Merely half as long as the author’s other novels, The Overlook was initially serialized in the New York Times Magazine. In many ways, it’s a typical Connelly novel: It’s a Harry Bosch police procedural, firmly set in Los Angeles, involving a dead body and a tangled mystery. When the victim is discovered to have access to radioactive material, the case spirals out of the LAPD’s control and forces Harry to collaborate once again with FBI agent (and ex-lover) Rachel Walling. Homeland Security has been a part of the Connellyverse since Lost Light, but the stakes here feel more urgent and considerably more direct. The added clash between Harry, who considers this a police investigation, and Rachel, who sees it as a matter of national security, brings the usual jurisdictional conflict we’ve come to expect from the Bosch series.
But the serial origins of the novel give it an urgency that’s been missing from many recent Connelly novels: it’s crisp, takes place within a single day and doesn’t necessarily sacrifice the qualities we’ve come to expect from the author’s work. Its short length is even structurally ironic when it show what happens when Harry’s street-cop instincts are right and the case isn’t as complicated as everyone else thinks it is.
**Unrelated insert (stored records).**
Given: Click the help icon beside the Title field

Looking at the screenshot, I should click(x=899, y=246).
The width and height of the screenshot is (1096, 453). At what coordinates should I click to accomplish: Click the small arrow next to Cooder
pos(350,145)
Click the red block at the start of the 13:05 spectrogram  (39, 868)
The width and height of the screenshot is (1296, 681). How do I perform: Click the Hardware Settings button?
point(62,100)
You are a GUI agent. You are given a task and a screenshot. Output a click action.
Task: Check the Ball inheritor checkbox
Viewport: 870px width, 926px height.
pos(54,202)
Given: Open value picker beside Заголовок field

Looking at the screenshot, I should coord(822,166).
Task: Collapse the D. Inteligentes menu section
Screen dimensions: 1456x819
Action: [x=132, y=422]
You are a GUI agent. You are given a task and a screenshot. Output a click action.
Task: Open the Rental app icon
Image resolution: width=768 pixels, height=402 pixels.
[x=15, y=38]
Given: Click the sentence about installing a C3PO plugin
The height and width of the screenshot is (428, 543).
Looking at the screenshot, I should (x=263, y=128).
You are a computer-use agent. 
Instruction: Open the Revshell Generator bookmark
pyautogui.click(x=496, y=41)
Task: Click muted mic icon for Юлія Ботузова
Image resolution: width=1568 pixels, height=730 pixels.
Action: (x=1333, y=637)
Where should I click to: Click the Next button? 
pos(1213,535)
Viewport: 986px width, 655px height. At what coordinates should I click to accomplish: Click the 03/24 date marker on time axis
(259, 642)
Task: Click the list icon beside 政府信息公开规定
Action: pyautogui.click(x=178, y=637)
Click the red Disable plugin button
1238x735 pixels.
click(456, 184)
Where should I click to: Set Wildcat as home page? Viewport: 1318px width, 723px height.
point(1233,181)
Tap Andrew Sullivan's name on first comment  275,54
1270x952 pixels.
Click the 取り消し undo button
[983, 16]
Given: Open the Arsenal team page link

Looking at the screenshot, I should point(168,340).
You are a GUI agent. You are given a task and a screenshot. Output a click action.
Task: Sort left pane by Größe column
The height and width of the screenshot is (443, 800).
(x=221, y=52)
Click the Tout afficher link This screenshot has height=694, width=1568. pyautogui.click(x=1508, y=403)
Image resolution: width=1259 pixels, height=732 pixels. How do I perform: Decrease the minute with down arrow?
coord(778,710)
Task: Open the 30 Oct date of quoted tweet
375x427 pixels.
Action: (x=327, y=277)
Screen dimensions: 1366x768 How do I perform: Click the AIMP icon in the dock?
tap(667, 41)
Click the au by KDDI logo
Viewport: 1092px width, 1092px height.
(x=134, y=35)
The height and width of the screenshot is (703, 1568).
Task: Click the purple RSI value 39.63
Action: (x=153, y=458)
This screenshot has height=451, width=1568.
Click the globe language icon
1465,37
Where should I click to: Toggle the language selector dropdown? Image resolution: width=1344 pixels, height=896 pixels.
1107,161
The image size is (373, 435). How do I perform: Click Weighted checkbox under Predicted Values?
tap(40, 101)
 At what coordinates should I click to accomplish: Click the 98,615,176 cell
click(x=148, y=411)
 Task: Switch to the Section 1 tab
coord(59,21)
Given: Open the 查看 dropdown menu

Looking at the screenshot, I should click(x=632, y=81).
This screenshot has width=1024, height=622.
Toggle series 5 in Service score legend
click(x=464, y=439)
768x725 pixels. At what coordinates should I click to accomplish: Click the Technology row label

In short, it’s a refreshing return to the basics of police procedurals for Connelly, who looks positively sprightly compared to some of his contemporaries. The story moves, and considering how seldom Connelly’s regular novels waste time, you can imagine the impact of this one.
The flip-side of this short and efficient entry is that it features very little development in the Bosch series. Harry’s got a bit of trouble with his newest partner, and poor Rachel Walling once again finds herself handled as a plot device to allow Harry some contact with a case that otherwise would be yanked out of his hands. That’s pretty much it: it’s a minor entry in Harry’s adventures, giving us a glimpse into what would happen if Connelly went the laconic Robert B. Parker route of giving his readers the strict minimum of what’s expected from him.
It goes without saying that collectors and library patrons will be the ones least dissatisfied by the price/page ratio of this entry: The hardcover edition is grossly overpriced for cost-sensitive readers, and even the paperback look awfully thin when placed alongside its other Connelly siblings.
On the other other hand, The Overlook (true to its serial origins) is the best entry point in the Bosch series in a long time: it doesn’t require any deep knowledge of Harry’s adventures so far, does a good job at teasing new fans with the strengths of Connelly’s writing, and is short enough to hook readers without much of a time investment.
So it’s ironic that this public-friendly entry would mark the end of my formal Michael Connelly Reading Project. The best thing I can say about my experience over the past year-and-a-bit is that it’s been just as good as I’ve hoped for: Connelly is among the best crime writers out there, and even his weaker novels (Chasing the Dime, City of Bones) are still a head above most other thrillers out there. He’s done interesting things to keeping Bosch’s character evolving while guarding his series’ strength against radical changes. If you call yourself a fan of criminal thrillers and haven’t read Connelly yet, well, there are still a few good books in your future.